▶ [Trecho apresentado]:
Antes da pandemia, gretas (Greta Thunberg – ambientalista climatica) e amandas (Amanda Costa – ativista socioambientalista brasileira) tomaram as ruas do mundo todo aos milhões exigindo ação contra a mudança do clima. Greta foi bastante clara: “vocês roubaram meus sonhos e minha infância com suas palavras vazias. As pessoas estão sofrendo. Pessoas estão morrendo. Ecossistemas inteiros estão entrando em colapso. Estamos no início de uma extinção em massa e tudo o que você pode falar é sobre dinheiro e contos de fadas de crescimento econômico eterno. Como você ousa!”


Tenhamos clareza que falou não por ela, mas por uma geração.

E como sair desse imbróglio? O intenso processo de minimização e difamação do Estado ao longo das últimas décadas fez com que as pessoas não acreditem nos seus governantes. O barômetro da confiança mostra que em apenas 9 de 27 países as pessoas confiam no governo. Curioso notar que alguns desses países são ditaduras.


Os governos foram desacreditados. Estamos vivendo uma crise de confiança! No Brasil apenas 27% das pessoas acham que os líderes dos governos fazem o que é certo, enquanto 66% entendem que o CEO do seu empregador toma as decisões corretas.

Consequentemente, a mesma pesquisa mostra que 90% dos brasileiros e brasileiras esperam que CEOs se manifestem com relação aos desafios da sociedade.

Fazendo as contas dos dados que temos até agora, as empresas foram chamadas à baila para atuarem mais fortemente junto à sociedade.

▶ [Os dados]:

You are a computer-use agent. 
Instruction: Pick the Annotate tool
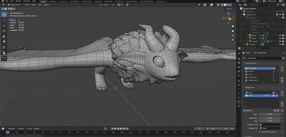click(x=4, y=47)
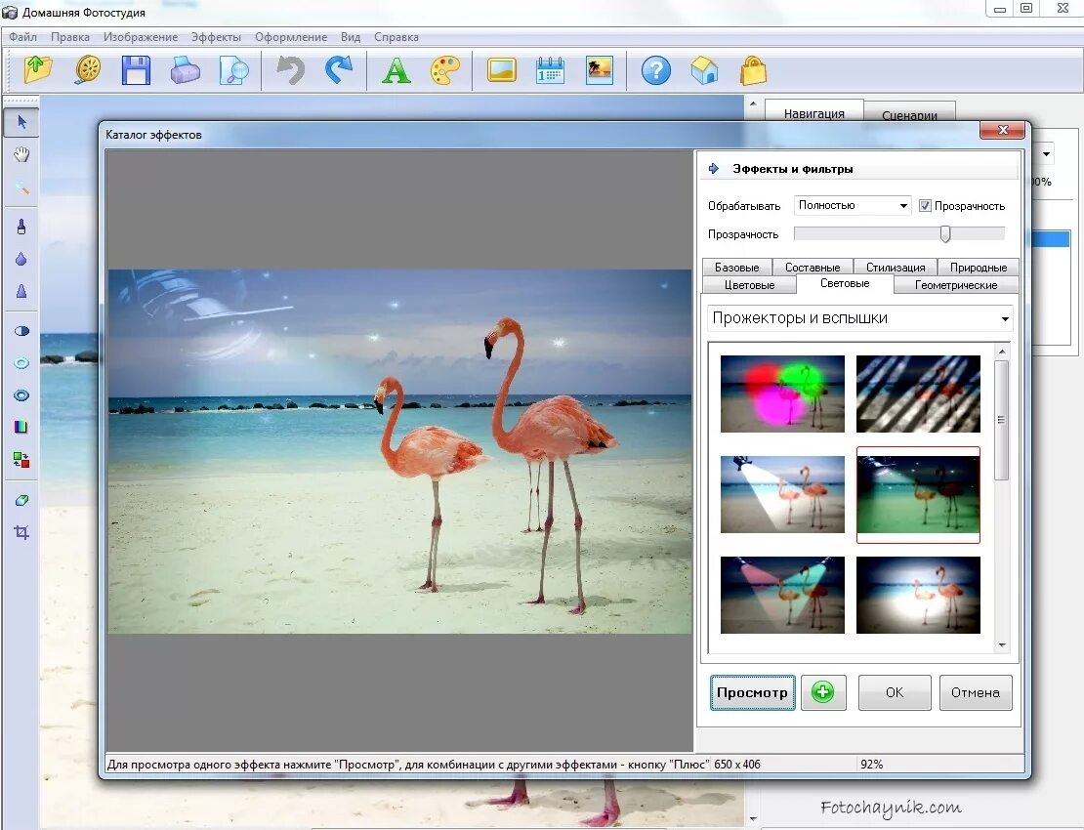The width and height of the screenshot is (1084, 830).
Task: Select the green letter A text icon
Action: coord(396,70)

---

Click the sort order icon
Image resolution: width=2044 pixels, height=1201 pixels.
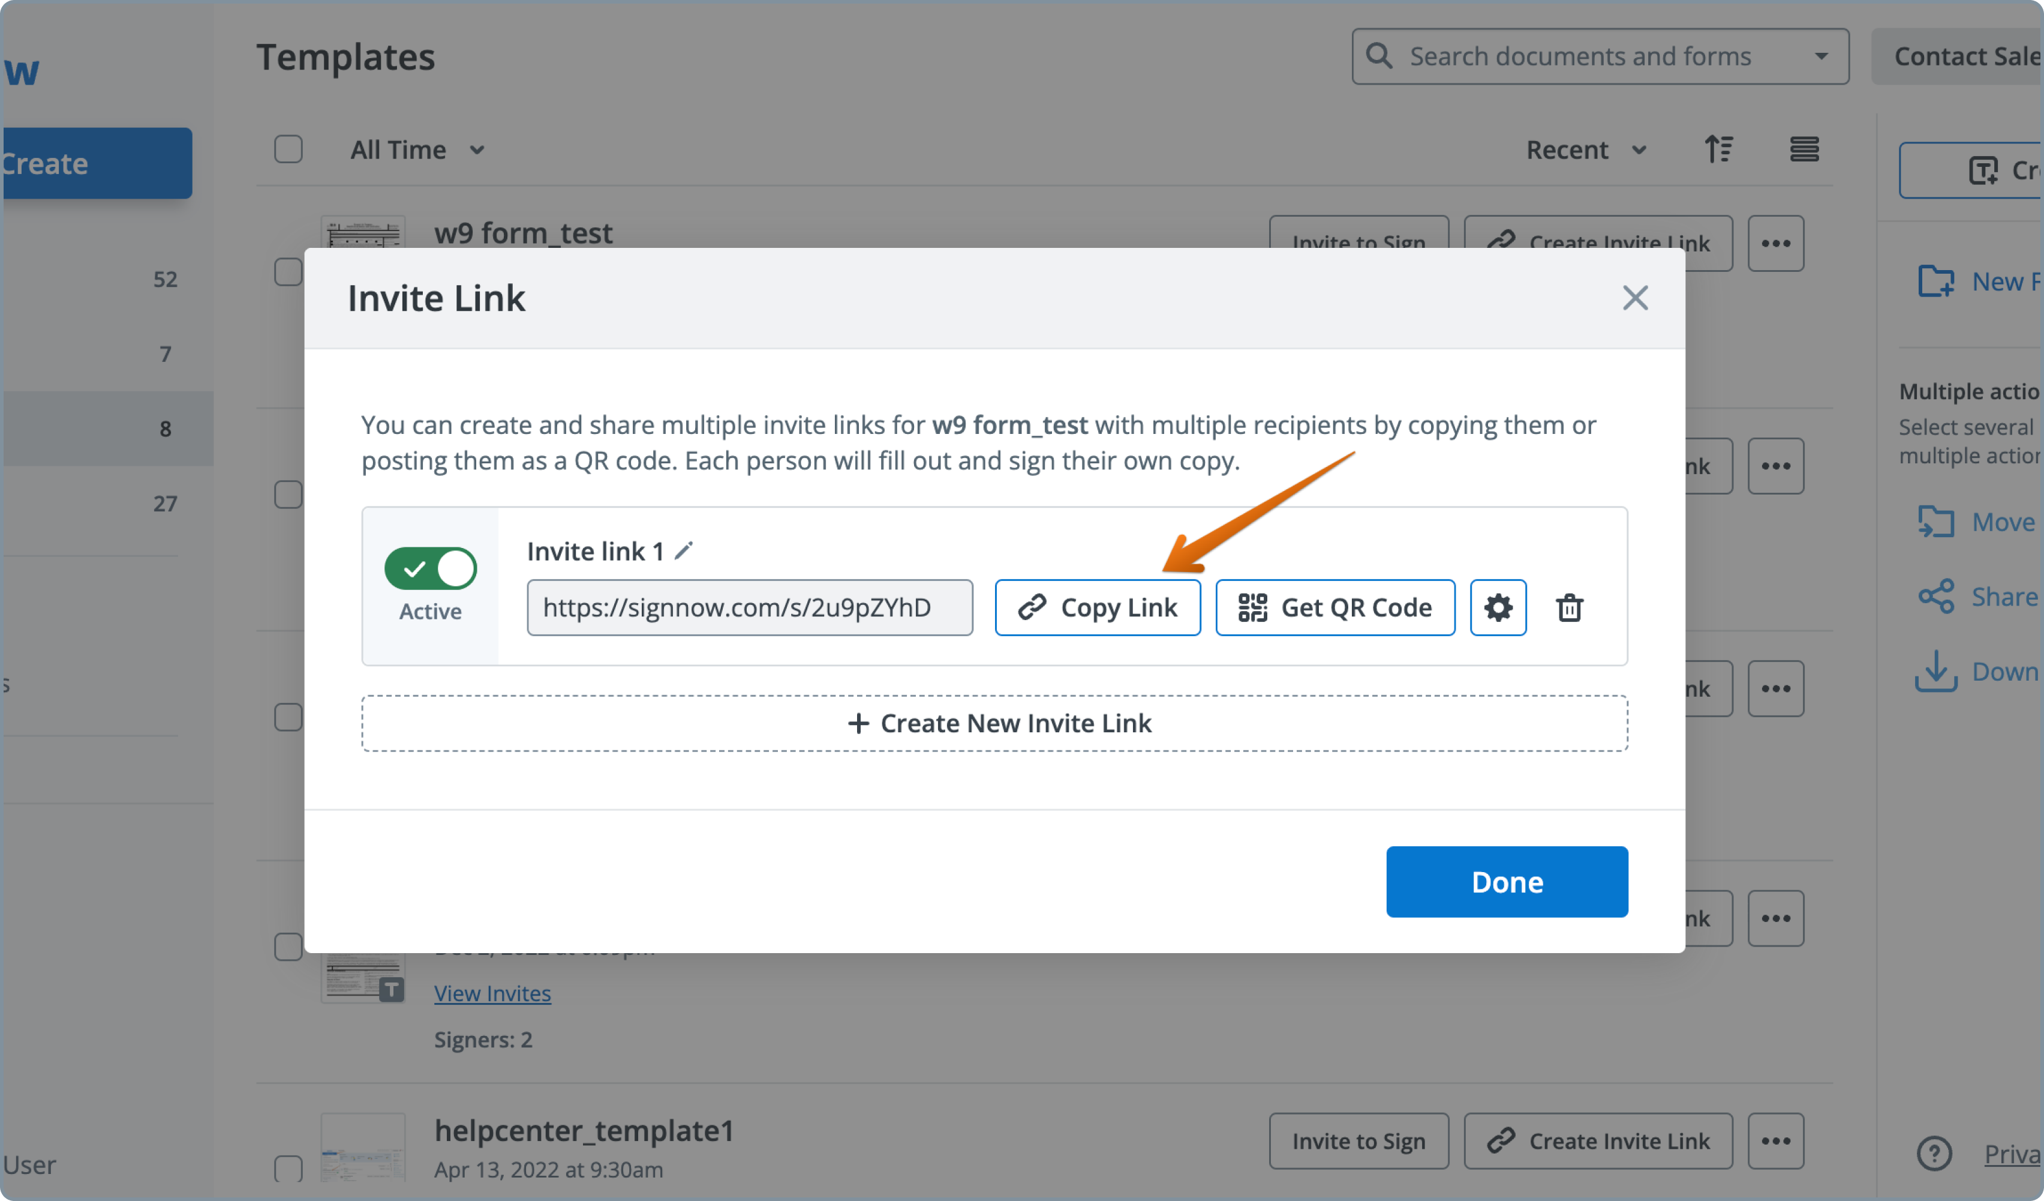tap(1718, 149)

▶ [Tarefas]:
(A) As afirmações abaixo concordam com o texto sobre a confiança nos governos? Responda sim ou não a cada uma, citando literalmente as palavras do texto que decidem a resposta.
(i) No Brasil, 27% das pessoas acham que os líderes dos governos fazem o que é certo.
(ii) Greta falou apenas em nome dela mesma.
(iii) Na maioria dos países pesquisados, as pessoas confiam no governo.
(B) Segundo o texto sobre a confiança nos governos, que porcentagem dos brasileiros e brasileiras espera que CEOs se manifestem sobre os desafios da sociedade?
(C) Prossiga o texto sobre a confiança nos governos a partir da última frase apresentada.
A listagem não é usada em nenhuma das tarefas.

▶ [Respostas]:
(A)
(i) Sim: "No Brasil apenas 27% das pessoas acham que os líderes dos governos fazem o que é certo".
(ii) Não: "falou não por ela, mas por uma geração".
(iii) Não: "em apenas 9 de 27 países as pessoas confiam no governo".

(B) 90%.

(C)
Está previsto em lei que empresas devem cumprir seu papel social. A pergunta que paira hoje em dia é: qual é esse papel?


A segunda pergunta: é os líderes, conselheiros e executivos, estão preparados para esse desafio?


Senhores, estão preparados? – “senhores” por que o quadro executivo das 500 maiores empresas no Brasil ou da SP500, assim como, dos conselheiros de administração é formado por, aproximadamente, 90% de homens brancos.


Uma pesquisa do Pacto Global das Nações Unidas em parceria com a Russel Reynolds mostra que 92% de mais de 2000 CEOs acreditam que internalizar questões sociais, ambientais e de governança nas empresas é crítico para o sucesso. No entanto, apenas 21% dizem que suas empresas estão sendo efetivas nisso. Temos aqui o que chamamos de lacuna de retorica. Importante, mas não fazem. Isso pode levar a várias conclusões, como, pode ser que falam o que não acreditam ou a falta de preparo para encararem o desafio.

Na interação com CEOs, conselheiros e conselheiras, percebo que há certo reconhecimento da importância de temas ESG, mas ainda não entenderam o novo Zeitgeist. Muitos ainda estão na fase da negação.


Nessa linha, a pesquisa da Russel mencionada acima, aponta que os líderes necessários para essa transição demonstram quatro atributos críticos: Pensamento sistêmico multinível, Inclusão das partes interessadas, Inovação disruptiva e Ativação de longo prazo.


Perfil dos executivos brasileiros traçado por Betania Tanure mostra apenas 7% dos executivos brasileiros dos mais de 500 CEOs analisados são CEO estadista. Esse perfil, segundo sua metodologia, possui capacidade de gerar resultado para o negócio, um olhar para cuidar do time, e uma visão sistêmica de como contribuir para os problemas da sociedade. Estenderia isso aos conselheiros.


Tão conhecido por seus livros de estratégia, o professor Michael Porter, desde os anos 2000 esclarece que empresas precisam atuar mais junto à sociedade, o seu evento foi justamente sobre a transição da economia de acionistas para a economia de stakeholders. Termo insistentemente trazido por Klaus Scwab, fundador do Fórum Econômico Mundial.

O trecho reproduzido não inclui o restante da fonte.